Wer hat so etwas schon einmal gesehen und weiß was das ist? Könnte es sich eventuell um ein Sattlerwerkzeug zum Riemen schneiden handeln?
Vielleicht handelt es sich um ein Kräuter-Wiegemesser mit Mehrfachklinge.
Kräuter ist gut, ein Krautschneider für Sauerkraut? Nach Druck auf den Hebel über dem Griff schieben die Holzscheiben das "Schnittgut" heraus.
Einer Nutzung als Wiegemesser widerspricht das Gewicht von 1,4 kg und die vielen nässeempfindlichen Metallteile.
Kein Wiegemesser: die Handgriffe sprechen eindeutig gegen ein Wiegemesser. Diese sind für eine schräg nach links gerichtete Kraftausübung konstruiert, keinesfalls für Wiegebewegungen. Eine Bewegung wie man sie vom Hobeln kennt (freilich ist es kein Hobel). Auch ist der Radius der Schneide für das Wiegen nicht geeignet, da bei vollem Abrollen der Abstand zum Schnittgut zu klein ist.
Kein Riemenscheinder: Riemenschneider haben eine Abstandsführung, die an der Kante des Lederbandes entlangführt. Nur so können gleichmäßige Riemenbreiten ohne Verschnitt erzielt werden. Das Werkzeug hat keinerlei Abstandsführung. Eine grade Schnittführung wäre unmöglich.
Die stabile Ausführung lassen große Kräfte vermuten. Möglicherweise wurde etwas mehrlagiges geschnitten und das Werkzeug war es in einer Halterung eingesetzt und das Schnittgut wurde darunter entlangeführt?
Beim zweiten Hinsehen glaube ich, dass es sich um ein einlagiges Schnittgut, kein mehrlagiges Schnittgut handelt. Die Querkräfte die den Haltegriff links erforderlich machen, werden größer als mögliche Reibungskräfte zwischen dem Schnittgut sein. Mehrlagiges Material würde sich also verschieben, statt geschnitten zu werden.
Die "Schneiden" sehen auf dem Bild auch nicht besonders scharf aus. Ist denn gesichert, dass die Kanten Schneiden sind? Wenn ja, gibt es Schneidkanten auch an den Seitenflächen oder nur auf dem runden Teil?
Das scheint mir eher ein Teil eines historischen Schlosses zu sein. Der Bart des Schlüssels greift in die Zwischenräume zwischen den Metallplatten und bewegt dann die darin befindlichen Platten synchron nach oben (wenns halt passt). Weitere Hebel und der Drehpunkt des Schlüssels fehlen.

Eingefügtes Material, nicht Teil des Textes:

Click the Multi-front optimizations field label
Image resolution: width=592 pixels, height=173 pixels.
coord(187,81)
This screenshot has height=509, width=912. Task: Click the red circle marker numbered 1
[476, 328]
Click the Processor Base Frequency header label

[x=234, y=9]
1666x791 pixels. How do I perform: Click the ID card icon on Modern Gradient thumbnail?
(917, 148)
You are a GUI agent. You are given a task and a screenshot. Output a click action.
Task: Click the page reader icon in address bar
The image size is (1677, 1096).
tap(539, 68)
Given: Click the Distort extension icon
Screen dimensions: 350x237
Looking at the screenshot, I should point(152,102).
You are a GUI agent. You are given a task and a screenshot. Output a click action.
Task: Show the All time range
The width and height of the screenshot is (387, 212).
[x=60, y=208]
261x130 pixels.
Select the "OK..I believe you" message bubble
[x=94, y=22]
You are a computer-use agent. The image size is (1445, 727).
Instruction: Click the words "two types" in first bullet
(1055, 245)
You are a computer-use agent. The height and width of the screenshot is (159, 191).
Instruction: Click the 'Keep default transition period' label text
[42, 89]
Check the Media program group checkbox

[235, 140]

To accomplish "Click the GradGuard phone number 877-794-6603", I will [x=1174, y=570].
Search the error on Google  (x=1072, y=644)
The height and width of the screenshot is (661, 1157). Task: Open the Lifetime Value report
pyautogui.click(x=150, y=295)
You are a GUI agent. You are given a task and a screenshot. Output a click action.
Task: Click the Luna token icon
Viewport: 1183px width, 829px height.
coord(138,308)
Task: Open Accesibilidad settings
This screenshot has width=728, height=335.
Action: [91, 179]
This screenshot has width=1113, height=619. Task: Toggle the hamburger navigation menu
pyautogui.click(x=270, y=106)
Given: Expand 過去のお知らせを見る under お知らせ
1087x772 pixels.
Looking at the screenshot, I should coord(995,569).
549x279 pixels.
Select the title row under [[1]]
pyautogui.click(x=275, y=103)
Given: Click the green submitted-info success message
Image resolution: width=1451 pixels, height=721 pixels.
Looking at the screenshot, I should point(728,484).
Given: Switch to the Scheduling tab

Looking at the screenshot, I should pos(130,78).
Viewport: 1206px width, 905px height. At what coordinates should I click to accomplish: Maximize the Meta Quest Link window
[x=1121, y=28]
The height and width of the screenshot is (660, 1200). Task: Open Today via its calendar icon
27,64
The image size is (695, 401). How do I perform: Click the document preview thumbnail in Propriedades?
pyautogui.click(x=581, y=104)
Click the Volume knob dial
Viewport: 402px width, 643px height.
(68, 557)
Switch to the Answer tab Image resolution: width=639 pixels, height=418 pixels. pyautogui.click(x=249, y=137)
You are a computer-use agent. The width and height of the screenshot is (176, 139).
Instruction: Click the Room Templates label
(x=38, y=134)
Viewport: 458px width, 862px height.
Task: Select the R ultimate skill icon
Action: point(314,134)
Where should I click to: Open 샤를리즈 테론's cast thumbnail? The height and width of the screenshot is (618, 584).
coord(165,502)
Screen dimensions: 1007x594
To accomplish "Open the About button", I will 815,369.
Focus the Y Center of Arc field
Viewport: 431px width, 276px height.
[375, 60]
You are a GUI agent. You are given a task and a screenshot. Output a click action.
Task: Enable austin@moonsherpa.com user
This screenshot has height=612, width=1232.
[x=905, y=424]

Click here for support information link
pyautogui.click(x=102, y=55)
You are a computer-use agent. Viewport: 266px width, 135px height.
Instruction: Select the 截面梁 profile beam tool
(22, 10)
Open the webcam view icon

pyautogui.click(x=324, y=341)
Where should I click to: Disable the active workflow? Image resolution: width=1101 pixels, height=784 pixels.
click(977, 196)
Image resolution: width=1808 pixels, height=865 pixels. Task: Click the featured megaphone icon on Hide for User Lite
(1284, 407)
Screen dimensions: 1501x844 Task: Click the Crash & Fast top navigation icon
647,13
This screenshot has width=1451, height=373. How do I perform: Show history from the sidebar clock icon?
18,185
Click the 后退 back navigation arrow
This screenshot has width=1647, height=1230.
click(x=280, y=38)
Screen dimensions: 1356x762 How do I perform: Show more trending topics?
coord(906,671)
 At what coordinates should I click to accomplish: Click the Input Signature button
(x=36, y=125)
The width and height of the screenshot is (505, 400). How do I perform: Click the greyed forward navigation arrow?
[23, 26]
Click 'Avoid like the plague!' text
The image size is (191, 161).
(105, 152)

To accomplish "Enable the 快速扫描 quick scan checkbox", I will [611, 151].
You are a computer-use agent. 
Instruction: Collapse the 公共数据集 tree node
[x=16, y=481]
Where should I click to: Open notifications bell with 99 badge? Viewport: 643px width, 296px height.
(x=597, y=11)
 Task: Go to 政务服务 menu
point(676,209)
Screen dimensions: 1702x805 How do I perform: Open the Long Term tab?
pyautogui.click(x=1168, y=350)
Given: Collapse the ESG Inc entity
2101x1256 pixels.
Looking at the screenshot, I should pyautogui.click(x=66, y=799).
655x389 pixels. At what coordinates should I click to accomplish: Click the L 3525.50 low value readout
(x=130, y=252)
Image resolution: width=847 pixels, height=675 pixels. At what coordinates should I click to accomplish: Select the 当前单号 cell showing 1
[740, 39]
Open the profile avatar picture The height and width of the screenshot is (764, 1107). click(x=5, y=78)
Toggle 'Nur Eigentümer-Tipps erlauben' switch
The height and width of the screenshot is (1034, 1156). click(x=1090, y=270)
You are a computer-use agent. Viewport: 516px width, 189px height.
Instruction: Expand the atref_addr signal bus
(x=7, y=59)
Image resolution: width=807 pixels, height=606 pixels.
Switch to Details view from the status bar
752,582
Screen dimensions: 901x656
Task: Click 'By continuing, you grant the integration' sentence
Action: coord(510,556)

Kein Schlossteil: Auch wenn die Metalllamellen an ein Schlossteil erinnert, sehen alte Schlösser im Detail ganz anders aus. Auch die Handgriffe (s.o) sprechen eindeutig gegen ein Schloss. Diese sind wie gesagt eindeutig für eine schräg nach links unten gerichtete Kraftausübung konstruiert. Was immer von unten gegen die Lamellen drückte bewegte sich im Bild von links nach rechts und wurde wie Frau Köhn richtig vermutet hat mit den Holzlamellen von zeit zu zeit ausgeworfen (für ein häufigeres Auswerfen ist der Mechanismus zu umständlich zu bedienen).
Es könnte auch ein elektrisches Regelteil sein, wie am Karusell verwendet.